Public Provident Fund, popularly known as PPF, is a savings cum tax saving instrument .PPF is a long-term, government-backed small savings scheme of the Central government started with the aim of providing old age income security to the workers in the unorganized sector and self-employed individuals. Currently, there are nearly 30 lakh PPF account holders in India across banks and post offices. Any individual (salaried or non-salaried) can open a PPF account. He/ She may also subscribe on behalf of a minor, HUF, AOP and BOI. Even NRIs can open PPF account. An individual can have only one PPF account. Also, two adults cannot open a joint PPF account. The aggregate annual contribution by an individual on account of himself, his minor child and HUF/AOP/BOI (of which individual is member) cannot exceed Rs.70,000 otherwise the excess amount will be returned without any interest.

Currently, the interest rate offered through PPF is around 8 per cent, which is compounded annually. Interest is calculated on the lowest balance between the fifth day and last day of the calendar month and is credited to the account on March 31 every year. So to derive the maximum, the deposits should be made between 1st and 5th day of the month.

People who are interested in liquidity or small-term gains would not be excited about PPF because the duration for the investment is 15 years. However, the effective period works out to 16 years i.e., the year of opening the account and adding 15 years to it. The contribution made in the 16th financial year will not earn any interest but one can take advantage of the tax rebate. The account holder has an option to extend the PPF account for any period in a block of five years after the minimum duration elapses. The account holder can retain the account after maturity for any period without making any additional deposits. The balance in the account will continue to earn interest at normal rate as admissible on PPF account till the account is closed.

Conditions

There are certain conditions regarding the opening of public provident fund schemes in India.
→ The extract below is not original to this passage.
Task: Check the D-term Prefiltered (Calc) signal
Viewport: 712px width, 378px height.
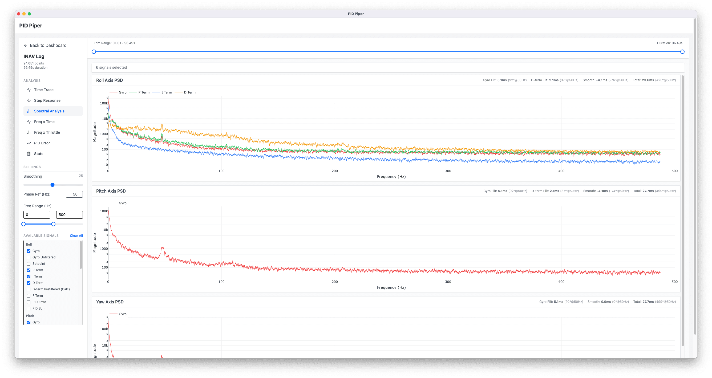Action: coord(28,289)
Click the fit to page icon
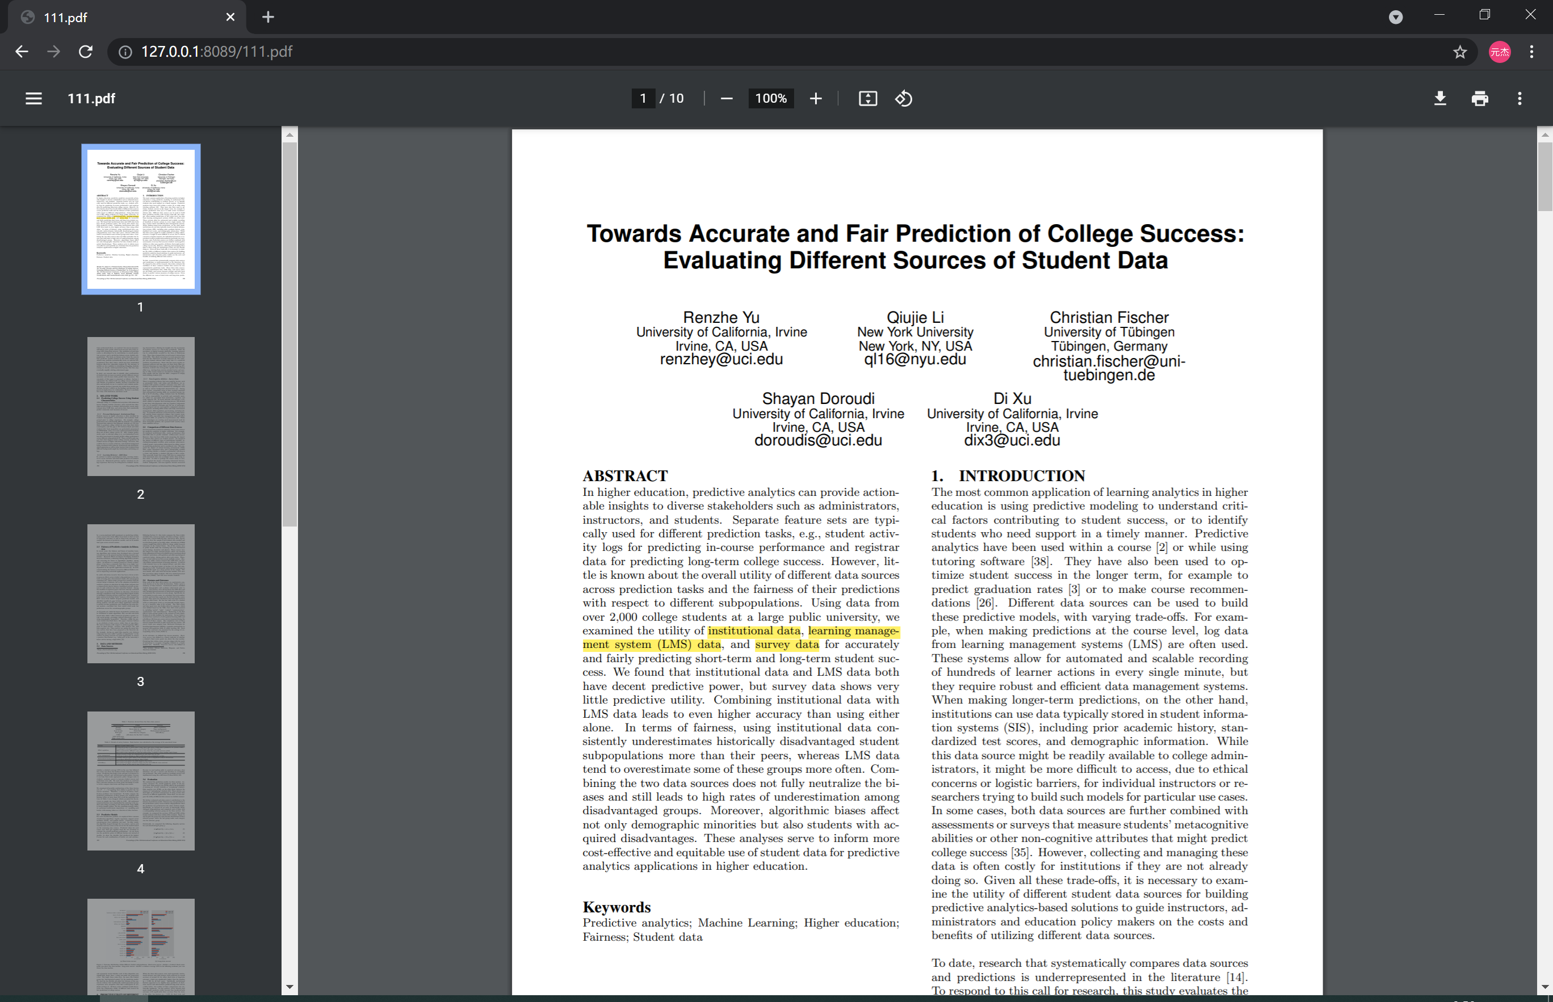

  • The person who opens a Public Provident Fund has to open it in his own name. She/he can also open it for a minor who is under his guardianship. The particular individual also has to be a member of Hindu Undivided Family.
  • The Public Provident Fund schemes can be opened at the post offices that have been specified by the respective governmental authority. A few selected branches of the public sector banks can also be availed for opening the Public Provident Fund schemes.